Category Archives: softwareproject
The New York Times is not only a very good newspaper, it is also a really, really interesting archive that provides search access to all articles since 1851 via a pretty nice API. I’ve been meaning to play with it for some time, but things were extremely busy this year. But yesterday, I had some time in the evening and looked into the system a little bit and wrote a couple of scripts to try out some quick ideas.
While the API has all kinds of interesting things – in particular access to the Times’ controlled vocabulary – I am most interested in the article archive and the different possibilities to explore it. Understandably, the API does not provide the full text of articles; but it does search in the full text and for every found article it delivers quite a number of interesting things. Here is an example of what the returned data for a query (“guantanamo bay”) looks like:
While there are many things to go with, I found the manually attributed (and controlled) keywords to be particularly interesting. So I decided to explore and visualize how a particular subject evolves over time inside of this classificatory structure. Because the request rate for the search API is quite generous (10/s, 10K/day) I wrote a short PHP script (grab.php) that grabs this metadata for every article corresponding to a given search query. It simply downloads the data and stores it in a bunch of JSON files. A second script (analyze.php) then parses these files and creates a simple CSV file that can then be visualized with something like R (which I started working with some weeks ago, much easier than I thought, lots of fun).
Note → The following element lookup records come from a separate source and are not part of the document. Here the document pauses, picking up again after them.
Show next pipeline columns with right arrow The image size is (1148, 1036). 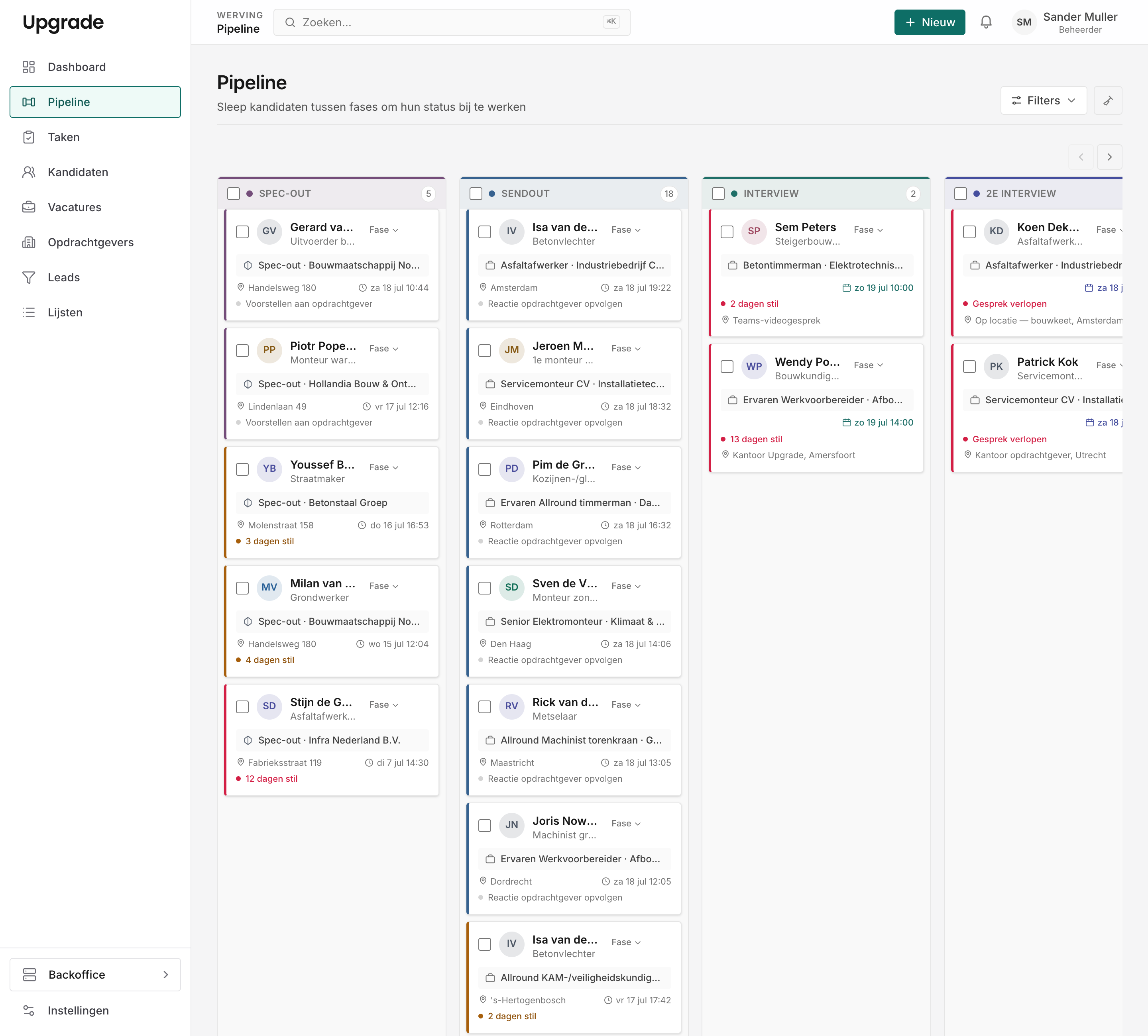click(x=1109, y=157)
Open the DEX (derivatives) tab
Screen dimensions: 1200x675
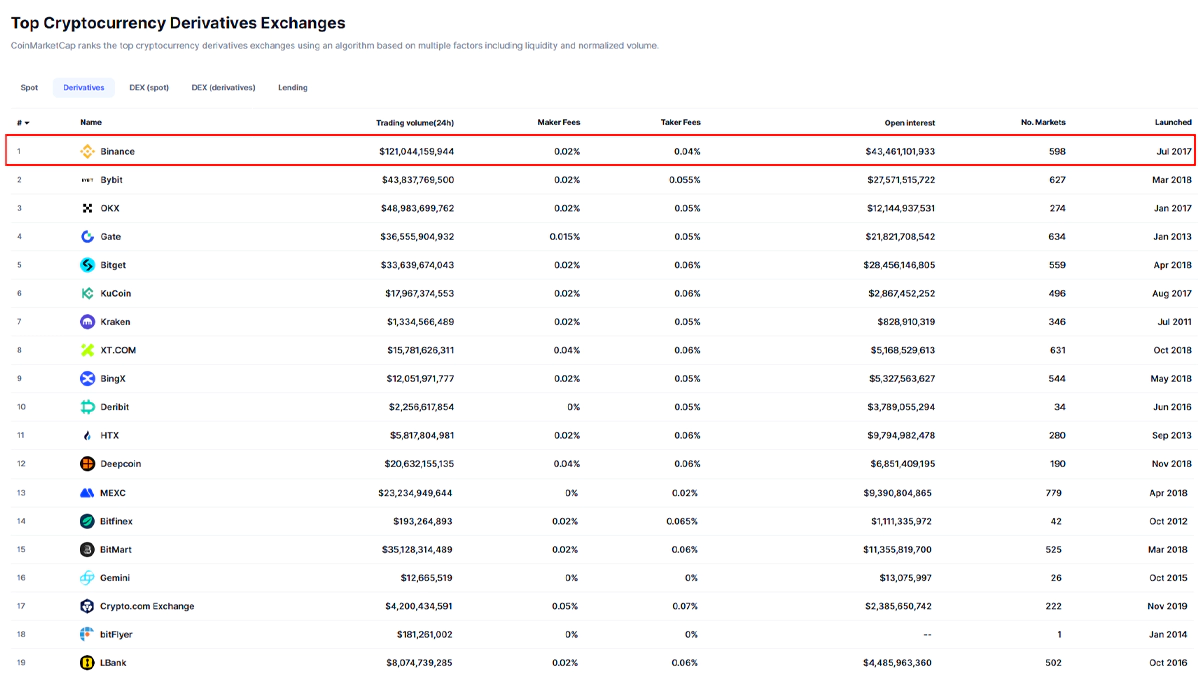(x=223, y=88)
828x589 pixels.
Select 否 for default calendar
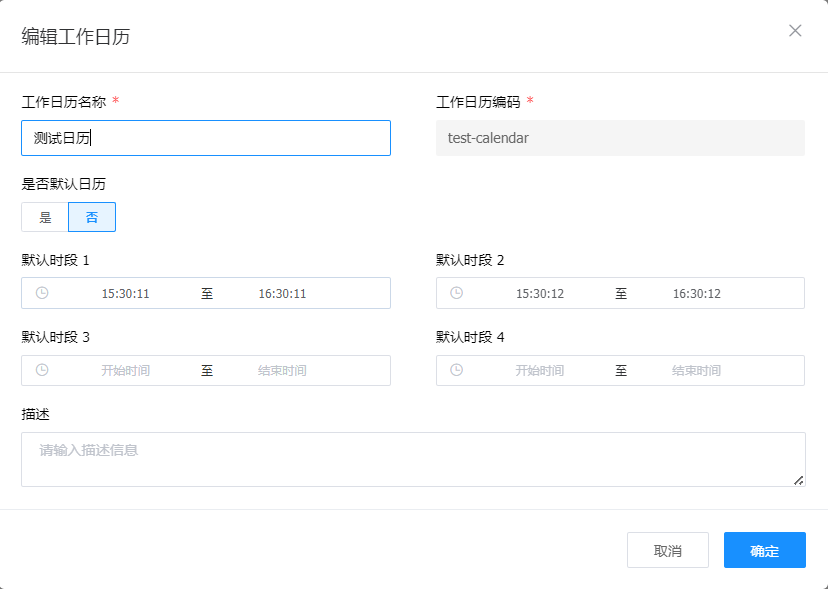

With the help of the amazing ggplot2 library in R, using “guantanamo bay” as query, I quickly got a first result (click for larger image):
One can quite easily see that Guantanamo Bay was discussed in the 1990s in terms of immigration, asylum, and similar terms, while the current frame (terrorism, etc.) appears just after 9/11. While this script (bubbles.R) provides overview, a second one (bubbles_numbers.R) provides a combination of bubbles and numbers (click for larger image):
There is certainly much more interesting stuff to do with this data (e.g. different types of normalization, taking into account word count and page number, etc.) and I’ll hopefully come back to this in more detail in the future. In the meantime, all scripts can be found here.
Update June 2, 2013:
I’ve added a network export feature to the scripts on github. Generated network files are not limited to subject tags, but include people, organizations, locations, and creative works (e.g. books or movies). If two tags appear on the same article, a link is created and the more often they appear together, the stronger the connection. Here’s a quick visualization, made with gephi, of the most common people (red), organizations (green), and locations (blue) for the query “climate change” (click for larger image):
Pages are part of Facebook’s project to suck up the Web. They are also full of data. In the next version of netvizz I will add a feature that allows to dig into that data a little bit. Here is a preview:
This network (visualized with gephi) shows interactions on the Facebook page of the Guardian. I extracted all the likes and comments for the last 80 posts. On the whole, there are 9.500 users liking and commenting away. Each dark and labeled node is a post while all the others are users. A heat scale (blue => yellow => red) shows how often a user interacts with the page; size shows how often a node was liked or commented on (for pages) or liked and commented (for users).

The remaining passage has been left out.